Somewhere on the stroke of midnight it was when the drowsy porter roused up to admit Otto. Seeing the light still burning in his sister’s studio, the young man ran up to bid her good-night. Scarcely had he opened the door, than he shrank back, petrified with horror. No picture lay in its familiar place, but about the empty easel hung a few shreds of parti-coloured canvas; the rest, torn into a hundred strips, lay coiling serpent-like upon the floor about the form of Radegund von Steinbach, stretched motionless there; one hand clutching her bosom, the other gripping the hilt of the Venetian dagger which had served her for the model of the one in the murderous queen’s hands, deep stains lying still wet upon its blade gleaming in the dying lamplight.

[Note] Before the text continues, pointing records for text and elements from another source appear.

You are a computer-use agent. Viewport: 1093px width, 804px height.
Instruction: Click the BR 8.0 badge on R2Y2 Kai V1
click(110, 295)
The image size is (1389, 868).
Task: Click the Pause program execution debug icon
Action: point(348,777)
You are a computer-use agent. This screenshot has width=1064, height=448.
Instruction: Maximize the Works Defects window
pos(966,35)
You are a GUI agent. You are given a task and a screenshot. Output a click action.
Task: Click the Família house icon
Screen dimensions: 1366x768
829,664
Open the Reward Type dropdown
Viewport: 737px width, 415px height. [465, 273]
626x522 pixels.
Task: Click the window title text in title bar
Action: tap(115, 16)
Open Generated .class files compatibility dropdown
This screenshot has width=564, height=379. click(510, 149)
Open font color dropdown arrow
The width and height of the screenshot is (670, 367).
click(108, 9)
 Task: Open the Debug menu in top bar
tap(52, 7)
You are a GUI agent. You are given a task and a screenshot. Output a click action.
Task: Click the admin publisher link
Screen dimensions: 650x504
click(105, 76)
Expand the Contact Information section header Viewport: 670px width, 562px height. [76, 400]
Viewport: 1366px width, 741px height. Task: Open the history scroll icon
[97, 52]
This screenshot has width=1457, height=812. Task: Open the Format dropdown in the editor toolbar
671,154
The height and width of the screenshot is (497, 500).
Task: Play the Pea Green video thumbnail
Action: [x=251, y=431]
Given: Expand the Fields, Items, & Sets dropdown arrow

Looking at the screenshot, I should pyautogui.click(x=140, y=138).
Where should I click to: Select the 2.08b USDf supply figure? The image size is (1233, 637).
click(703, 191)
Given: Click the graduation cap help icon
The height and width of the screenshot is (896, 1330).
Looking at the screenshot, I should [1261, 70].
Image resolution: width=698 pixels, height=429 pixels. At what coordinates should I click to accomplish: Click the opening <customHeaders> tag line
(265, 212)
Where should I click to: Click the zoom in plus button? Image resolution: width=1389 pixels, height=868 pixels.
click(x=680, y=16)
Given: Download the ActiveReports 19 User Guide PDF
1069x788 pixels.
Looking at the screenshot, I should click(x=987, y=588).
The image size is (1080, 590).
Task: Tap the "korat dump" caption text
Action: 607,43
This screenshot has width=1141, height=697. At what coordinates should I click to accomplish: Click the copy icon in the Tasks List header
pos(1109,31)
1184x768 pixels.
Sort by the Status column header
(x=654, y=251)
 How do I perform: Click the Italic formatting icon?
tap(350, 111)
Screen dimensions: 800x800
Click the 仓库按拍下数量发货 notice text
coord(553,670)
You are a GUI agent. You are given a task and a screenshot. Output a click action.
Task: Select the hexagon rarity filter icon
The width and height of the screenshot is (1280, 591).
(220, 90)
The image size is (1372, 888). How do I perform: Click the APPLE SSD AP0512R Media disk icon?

Rallying courage, the young man rushed forward, and threw himself beside the prostrate woman.
“Murder! Help!” he cried. “Help! She has killed herself!”
But no such foul crime lay to her charge; though indeed she had stricken and destroyed all the last magnificent creation of her own hands with that weapon, still red with the deed. And when Bruno Wolkenberg, scarce more conscious than she, lifted her against his own bursting agonized heart, and bore her to her bed, hers still beat faintly.